La Noiraude est une série animée de saynètes nous contant les états d’âme bien souvent noirs d’une vache normande dénommée du même nom. La Noiraude date de la fin des années 70 (1977) et est de ce fait surannée.
Elle ruminait tranquillement dans l’Île aux Enfants sur TF1 et nous téléphonait sa noirceur de non sens en trois minutes montre en main. On fricotait au second degré avec elle à une époque où la télé était encore un peu folle. C’était bien.
« Allô, je voudrais parler au vétérinaire…
-Ne quittez pas je vous le passe !
–Allô docteur, la Noiraude à l’appareil…
-Qu’est ce qui ne va pas encore la Noiraude ? »
Tout commençait par ce dialogue; à chaque fois. Un petit rituel d’introduction qu’on aimait imiter pour son ton dépressif et traînant. On entendait le cadran du téléphone qui tournait, le 🎶Tutututututututututu, ça sonnait et une secrétaire mal-aimable décrochait.
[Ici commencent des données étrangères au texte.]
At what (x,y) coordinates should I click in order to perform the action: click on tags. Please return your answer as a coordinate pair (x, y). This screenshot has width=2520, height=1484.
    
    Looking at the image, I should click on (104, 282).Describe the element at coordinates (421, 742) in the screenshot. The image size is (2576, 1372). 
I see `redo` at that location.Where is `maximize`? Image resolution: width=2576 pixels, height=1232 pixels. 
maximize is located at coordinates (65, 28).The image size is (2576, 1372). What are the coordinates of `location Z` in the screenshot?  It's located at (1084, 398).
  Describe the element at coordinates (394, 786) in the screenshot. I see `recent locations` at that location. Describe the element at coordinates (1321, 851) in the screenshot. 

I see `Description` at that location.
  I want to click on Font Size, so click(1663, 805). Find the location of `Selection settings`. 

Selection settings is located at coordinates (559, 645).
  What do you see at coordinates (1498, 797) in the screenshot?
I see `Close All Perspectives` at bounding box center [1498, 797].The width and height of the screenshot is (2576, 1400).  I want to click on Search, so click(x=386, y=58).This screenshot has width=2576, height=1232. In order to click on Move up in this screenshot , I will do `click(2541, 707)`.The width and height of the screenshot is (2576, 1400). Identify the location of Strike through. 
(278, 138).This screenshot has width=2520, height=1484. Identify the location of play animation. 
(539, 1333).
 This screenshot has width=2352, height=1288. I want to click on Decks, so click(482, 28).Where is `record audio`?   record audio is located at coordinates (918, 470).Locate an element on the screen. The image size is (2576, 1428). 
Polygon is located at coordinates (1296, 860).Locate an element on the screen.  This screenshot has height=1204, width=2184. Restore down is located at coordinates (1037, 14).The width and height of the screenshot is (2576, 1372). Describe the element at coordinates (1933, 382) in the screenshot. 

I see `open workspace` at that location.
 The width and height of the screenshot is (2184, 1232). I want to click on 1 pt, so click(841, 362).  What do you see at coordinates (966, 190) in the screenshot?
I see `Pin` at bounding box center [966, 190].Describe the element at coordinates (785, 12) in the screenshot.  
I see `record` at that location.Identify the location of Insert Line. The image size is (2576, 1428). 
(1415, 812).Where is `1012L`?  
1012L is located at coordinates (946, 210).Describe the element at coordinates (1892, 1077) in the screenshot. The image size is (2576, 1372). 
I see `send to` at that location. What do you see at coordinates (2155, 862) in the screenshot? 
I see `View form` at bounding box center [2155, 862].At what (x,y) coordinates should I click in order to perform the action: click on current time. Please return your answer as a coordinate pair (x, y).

Et puis elle lui passait le docteur qui essayait d’apaiser son âme en peine. C’était vraiment bien.
La Noiraude fut abattue sans sommation dans son pré alors qu’elle y paissait tranquillement. On m’a dit qu’elle n’a pas souffert. Elle avait vécu une saison. Des tenants victimaires au langage pétri de bienséance l’avaient prise pour cible, décrétant que son nom ne pouvait perdurer, qu’il était humiliant, qu’il aurait été préférable de la nommer « La De-couleur-foncée » ou quelque chose du genre. Ils avaient déjà à leur palmarès plusieurs techniciens de surface et une spécialité pâtissière à la guimauve (un délice). Les pauvres bougres ne savaient pas qu’en tuant la Noiraude c’est le langage et son esprit qu’ils assassinaient à grands coups de novlangue.
La Noiraude c’était la voix de Ginette Garcin, artiste touche-à-tout qui avait débuté avec Boby Lapointe et Jean Yanne, c’est vous dire si en termes d’humour décalé badigeonné au faux cynisme elle avait été à bonne école. Ginette avait aussi joué dans Dupont Lajoie (tourné par Yves Boisset en 1975), c’est vous dire si en termes de racisme ordinaire et de folie des hommes elle avait aussi été à bonne école.
La Noiraude n’avait aucun mépris pour qui que ce soit, bien au contraire. Les mal-comprenant ont souvent du mal à parler suranné.